One of the great benefits of a plug-in hybrid is that you have no “range anxiety” as you might with a pure electric. Hyundai says you get 29 miles of pure electric range prior to the gas engine having to cut in to work with the electric; in practice, I found this estimate a tad low, as I was able several times to get near 35 free miles of pure electric range (of course this depends on how and where you drive, road conditions, and how many of the electric accessories you are using). The point being is that its cost only pennies to charge the batteries and get that 29-35 miles of pure electric drive, but if you don’t want to charge the car or can’t, then you’re not stuck with no way to go. Of course not charging the batteries means you don’t get the uber most efficient mileage out of the car or those “free miles” but if you can’t or don’t want to charge, you just get in and go like any conventional hybrid. Best of all worlds.
And this car is a joy to drive. I find it preferable to the Prius; with a nicer interior, more supportive seats, and again lots of infotainment and connectivity that all works a treat. And don’t worry about acceleration or power; it’s got plenty of punch in either pure EV mode or in gas/electric hybrid modes; the low end torque in pure electric mode is really impressive; this car punches hard off the line and makes easy work of any onramp.

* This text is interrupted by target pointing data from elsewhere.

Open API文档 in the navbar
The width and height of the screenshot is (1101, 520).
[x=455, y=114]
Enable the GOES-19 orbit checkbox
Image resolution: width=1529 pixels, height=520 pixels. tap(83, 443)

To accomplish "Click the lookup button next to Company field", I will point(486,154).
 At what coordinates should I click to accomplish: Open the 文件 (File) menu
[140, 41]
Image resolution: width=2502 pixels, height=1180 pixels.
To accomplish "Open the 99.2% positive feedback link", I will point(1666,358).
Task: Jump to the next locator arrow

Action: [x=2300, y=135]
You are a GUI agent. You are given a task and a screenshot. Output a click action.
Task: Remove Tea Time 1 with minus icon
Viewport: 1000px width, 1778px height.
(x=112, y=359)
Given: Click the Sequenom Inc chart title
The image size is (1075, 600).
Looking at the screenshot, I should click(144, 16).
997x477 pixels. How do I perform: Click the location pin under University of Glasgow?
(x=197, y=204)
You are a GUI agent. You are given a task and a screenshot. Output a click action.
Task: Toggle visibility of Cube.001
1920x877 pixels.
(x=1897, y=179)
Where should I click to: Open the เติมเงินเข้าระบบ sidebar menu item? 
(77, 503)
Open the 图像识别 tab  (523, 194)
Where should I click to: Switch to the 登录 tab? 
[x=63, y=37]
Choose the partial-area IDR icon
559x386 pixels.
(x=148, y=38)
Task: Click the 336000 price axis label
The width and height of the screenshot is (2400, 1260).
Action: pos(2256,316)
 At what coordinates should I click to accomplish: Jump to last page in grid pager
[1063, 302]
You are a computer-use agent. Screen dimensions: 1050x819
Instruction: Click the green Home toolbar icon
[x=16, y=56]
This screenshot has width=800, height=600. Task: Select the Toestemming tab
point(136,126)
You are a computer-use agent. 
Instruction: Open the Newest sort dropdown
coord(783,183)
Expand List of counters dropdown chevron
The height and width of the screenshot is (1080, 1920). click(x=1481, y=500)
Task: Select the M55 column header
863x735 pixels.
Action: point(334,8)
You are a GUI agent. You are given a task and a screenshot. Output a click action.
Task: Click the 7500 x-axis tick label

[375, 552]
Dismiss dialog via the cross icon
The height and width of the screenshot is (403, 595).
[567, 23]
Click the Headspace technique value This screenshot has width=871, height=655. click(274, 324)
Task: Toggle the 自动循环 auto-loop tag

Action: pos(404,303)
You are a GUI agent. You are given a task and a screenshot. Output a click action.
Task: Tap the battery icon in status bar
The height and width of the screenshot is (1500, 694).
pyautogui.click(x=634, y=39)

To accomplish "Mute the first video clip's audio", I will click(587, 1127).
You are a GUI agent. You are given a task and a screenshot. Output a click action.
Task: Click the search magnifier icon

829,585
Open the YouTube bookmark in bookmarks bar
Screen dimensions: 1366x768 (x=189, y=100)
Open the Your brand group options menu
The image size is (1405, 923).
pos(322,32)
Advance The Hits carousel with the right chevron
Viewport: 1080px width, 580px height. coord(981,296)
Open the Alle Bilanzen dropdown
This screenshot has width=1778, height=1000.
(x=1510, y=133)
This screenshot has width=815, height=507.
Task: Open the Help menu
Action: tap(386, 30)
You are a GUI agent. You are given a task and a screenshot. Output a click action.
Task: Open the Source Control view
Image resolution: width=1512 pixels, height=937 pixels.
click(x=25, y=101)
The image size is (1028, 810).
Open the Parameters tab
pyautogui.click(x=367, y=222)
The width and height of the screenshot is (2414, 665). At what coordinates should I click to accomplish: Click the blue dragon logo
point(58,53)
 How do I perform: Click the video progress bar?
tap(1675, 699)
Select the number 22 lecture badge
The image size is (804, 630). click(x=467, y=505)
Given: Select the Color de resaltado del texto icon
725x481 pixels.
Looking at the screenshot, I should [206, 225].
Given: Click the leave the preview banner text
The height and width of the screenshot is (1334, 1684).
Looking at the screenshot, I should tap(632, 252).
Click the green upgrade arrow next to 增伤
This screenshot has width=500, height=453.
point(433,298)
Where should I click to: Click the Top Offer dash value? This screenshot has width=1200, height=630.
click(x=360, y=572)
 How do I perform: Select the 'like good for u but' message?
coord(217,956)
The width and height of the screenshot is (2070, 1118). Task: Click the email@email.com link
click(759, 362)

And what of range? Lots! I drove from LA to Monterey, and could have easily driven home again without recharging the batteries or filling the gas tank. I drove around Monterey quite a bit, and the whole trip only cost me but two tanks of fuel there and back. In order to sample the public recharging experience, while In Monterey I asked the Ioniq’s nav system to direct me to the nearest recharging stations, and although the system worked perfectly, there were a few minor inconveniences associated with it. The first motel parking lot it sent me to had one charging station, which was occupied. I didn’t want to wait for that guest to pack up and leave so I went to the next, which was another hotel that had a bunch of stations but they were all equipped with the Tesla charging plug, different from the SAE plug that nearly every other electric car now uses. Third time was the charm; I swiped in my credit card, and charged the batteries to near full in the half hour it took to eat a quick lunch, then back on the road. It was otherwise painless, and the cost was so small I don’t even remember seeing it or the amount on my credit card.

Only two very minor negative observations about this really fabulous car, one is that while it does offer heated seats, it doesn’t offer the cooled vented seat option. And an electric rear deck opener/closer would also be nice, as the decklid opens pretty high, and is heavy to pull down, something more petite women may not appreciate.

This is a superlative automobile. Its beautifully built, well equipped, nice looking and comfortable, fun to drive, a solid performer and delivers on its mileage and range promise. The other driver in my household, who now drives a KIA hybrid, and has also owned a Prius, wants one as her next car, which I suspect will happen.